- [Exercise requirements]: Reproduce the data below in full. Nothing should differ from the original.

Top of Input

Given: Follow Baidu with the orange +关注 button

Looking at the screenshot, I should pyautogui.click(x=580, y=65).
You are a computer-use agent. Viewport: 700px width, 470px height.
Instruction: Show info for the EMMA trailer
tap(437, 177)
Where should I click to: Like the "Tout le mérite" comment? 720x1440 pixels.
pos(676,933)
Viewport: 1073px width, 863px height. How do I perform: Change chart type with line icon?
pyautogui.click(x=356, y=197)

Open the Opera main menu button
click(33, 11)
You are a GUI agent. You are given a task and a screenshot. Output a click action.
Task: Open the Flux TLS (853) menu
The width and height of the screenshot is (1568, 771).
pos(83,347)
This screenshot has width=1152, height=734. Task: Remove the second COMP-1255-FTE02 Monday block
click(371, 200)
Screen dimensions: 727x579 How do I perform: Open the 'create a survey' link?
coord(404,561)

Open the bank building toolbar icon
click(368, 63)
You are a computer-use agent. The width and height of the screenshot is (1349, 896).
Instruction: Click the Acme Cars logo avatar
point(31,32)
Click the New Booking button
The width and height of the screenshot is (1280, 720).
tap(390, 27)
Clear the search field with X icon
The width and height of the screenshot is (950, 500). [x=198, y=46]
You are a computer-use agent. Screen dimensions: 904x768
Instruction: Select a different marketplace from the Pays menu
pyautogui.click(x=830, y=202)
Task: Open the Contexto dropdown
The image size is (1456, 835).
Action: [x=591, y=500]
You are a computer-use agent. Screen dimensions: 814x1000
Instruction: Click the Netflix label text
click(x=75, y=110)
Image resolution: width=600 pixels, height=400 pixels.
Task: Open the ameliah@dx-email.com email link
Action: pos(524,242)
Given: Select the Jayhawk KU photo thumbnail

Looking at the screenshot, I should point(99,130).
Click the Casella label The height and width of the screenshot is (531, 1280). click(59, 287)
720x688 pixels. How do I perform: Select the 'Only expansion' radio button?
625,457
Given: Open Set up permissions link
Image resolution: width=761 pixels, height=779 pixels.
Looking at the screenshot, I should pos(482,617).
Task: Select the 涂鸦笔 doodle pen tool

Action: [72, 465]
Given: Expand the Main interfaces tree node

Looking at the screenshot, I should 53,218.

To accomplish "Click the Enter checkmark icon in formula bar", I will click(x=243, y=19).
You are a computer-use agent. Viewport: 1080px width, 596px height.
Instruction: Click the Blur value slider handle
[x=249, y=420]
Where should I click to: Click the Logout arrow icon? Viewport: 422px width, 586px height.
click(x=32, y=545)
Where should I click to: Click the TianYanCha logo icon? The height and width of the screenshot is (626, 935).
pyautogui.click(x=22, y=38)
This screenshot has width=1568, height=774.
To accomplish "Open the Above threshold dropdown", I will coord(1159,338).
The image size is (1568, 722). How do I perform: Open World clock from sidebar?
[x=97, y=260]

Bottom of Input

- [Reply to the exercise]:
Given: Follow Baidu with the orange +关注 button

Looking at the screenshot, I should pyautogui.click(x=580, y=65).
You are a computer-use agent. Viewport: 700px width, 470px height.
Instruction: Show info for the EMMA trailer
tap(437, 177)
Where should I click to: Like the "Tout le mérite" comment? 720x1440 pixels.
pos(676,933)
Viewport: 1073px width, 863px height. How do I perform: Change chart type with line icon?
pyautogui.click(x=356, y=197)

Open the Opera main menu button
click(33, 11)
You are a GUI agent. You are given a task and a screenshot. Output a click action.
Task: Open the Flux TLS (853) menu
The width and height of the screenshot is (1568, 771).
pos(83,347)
This screenshot has width=1152, height=734. Task: Remove the second COMP-1255-FTE02 Monday block
click(371, 200)
Screen dimensions: 727x579 How do I perform: Open the 'create a survey' link?
coord(404,561)

Open the bank building toolbar icon
click(368, 63)
You are a computer-use agent. The width and height of the screenshot is (1349, 896).
Instruction: Click the Acme Cars logo avatar
point(31,32)
Click the New Booking button
The width and height of the screenshot is (1280, 720).
tap(390, 27)
Clear the search field with X icon
The width and height of the screenshot is (950, 500). [x=198, y=46]
You are a computer-use agent. Screen dimensions: 904x768
Instruction: Select a different marketplace from the Pays menu
pyautogui.click(x=830, y=202)
Task: Open the Contexto dropdown
The image size is (1456, 835).
Action: [x=591, y=500]
You are a computer-use agent. Screen dimensions: 814x1000
Instruction: Click the Netflix label text
click(x=75, y=110)
Image resolution: width=600 pixels, height=400 pixels.
Task: Open the ameliah@dx-email.com email link
Action: pos(524,242)
Given: Select the Jayhawk KU photo thumbnail

Looking at the screenshot, I should point(99,130).
Click the Casella label The height and width of the screenshot is (531, 1280). click(59, 287)
720x688 pixels. How do I perform: Select the 'Only expansion' radio button?
625,457
Given: Open Set up permissions link
Image resolution: width=761 pixels, height=779 pixels.
Looking at the screenshot, I should pos(482,617).
Task: Select the 涂鸦笔 doodle pen tool

Action: [72, 465]
Given: Expand the Main interfaces tree node

Looking at the screenshot, I should 53,218.

To accomplish "Click the Enter checkmark icon in formula bar", I will click(x=243, y=19).
You are a computer-use agent. Viewport: 1080px width, 596px height.
Instruction: Click the Blur value slider handle
[x=249, y=420]
Where should I click to: Click the Logout arrow icon? Viewport: 422px width, 586px height.
click(x=32, y=545)
Where should I click to: Click the TianYanCha logo icon? The height and width of the screenshot is (626, 935).
pyautogui.click(x=22, y=38)
This screenshot has width=1568, height=774.
To accomplish "Open the Above threshold dropdown", I will coord(1159,338).
The image size is (1568, 722). How do I perform: Open World clock from sidebar?
[x=97, y=260]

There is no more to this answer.